Premièrement, mon cher ami, je plains vôtre ville.
Je vous plains de tous les embarras que cette catastrophe doit vous causer.

Je vois que vos imprimeurs sont sages, qu'ils travaillent sans entrer dans ces misérables factions.

Ensuite je vous dirai qu'ils n'ont pas donné un assez bel œil à cette édition; qu'il faut absolument des interlignes. Voiez quelle énorme différence se trouve entre vos feuilles que je vous renvoie, et celle que je vous prie d'examiner. Voilà comme il faut imprimer si on veut faire quelque chose de lisible. Les pages sont trop longues. Il faut absolument en retrancher une ou deux lignes. Celà fait mal aux yeux et cause un dégoût insurmontable. Je vous demande en grâce de me tirer une douzaine d'éxemplaires en grand et beau papier. Vous devriez en tirer aussi pour vous et pour vos amis.
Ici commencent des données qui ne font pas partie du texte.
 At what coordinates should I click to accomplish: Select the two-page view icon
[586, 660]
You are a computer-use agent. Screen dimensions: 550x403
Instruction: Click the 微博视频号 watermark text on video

Je vous prie très instamment de veiller à tout celà autant que vos malheureuses affaires le permettront.

Je vous envois une addition au mot adorer, qui est assez curieuse. Je vous répète que je ne vous ferai pas attendre un seul moment.

Après y avoir mûrement réfléchi je crois qu'il faut que vos tomes soient de vingt deux à 23 feuilles; celà sera plus commode pour vous et pour les lecteurs. J'ai déjà de quoi vous donner trois tomes bien complets, et si je vis le 4e sera bientôt fait. Je souhaitte passionément que vos intérêts s'accordent avec mes amusements. Je vous embrasse de tout mon cœur.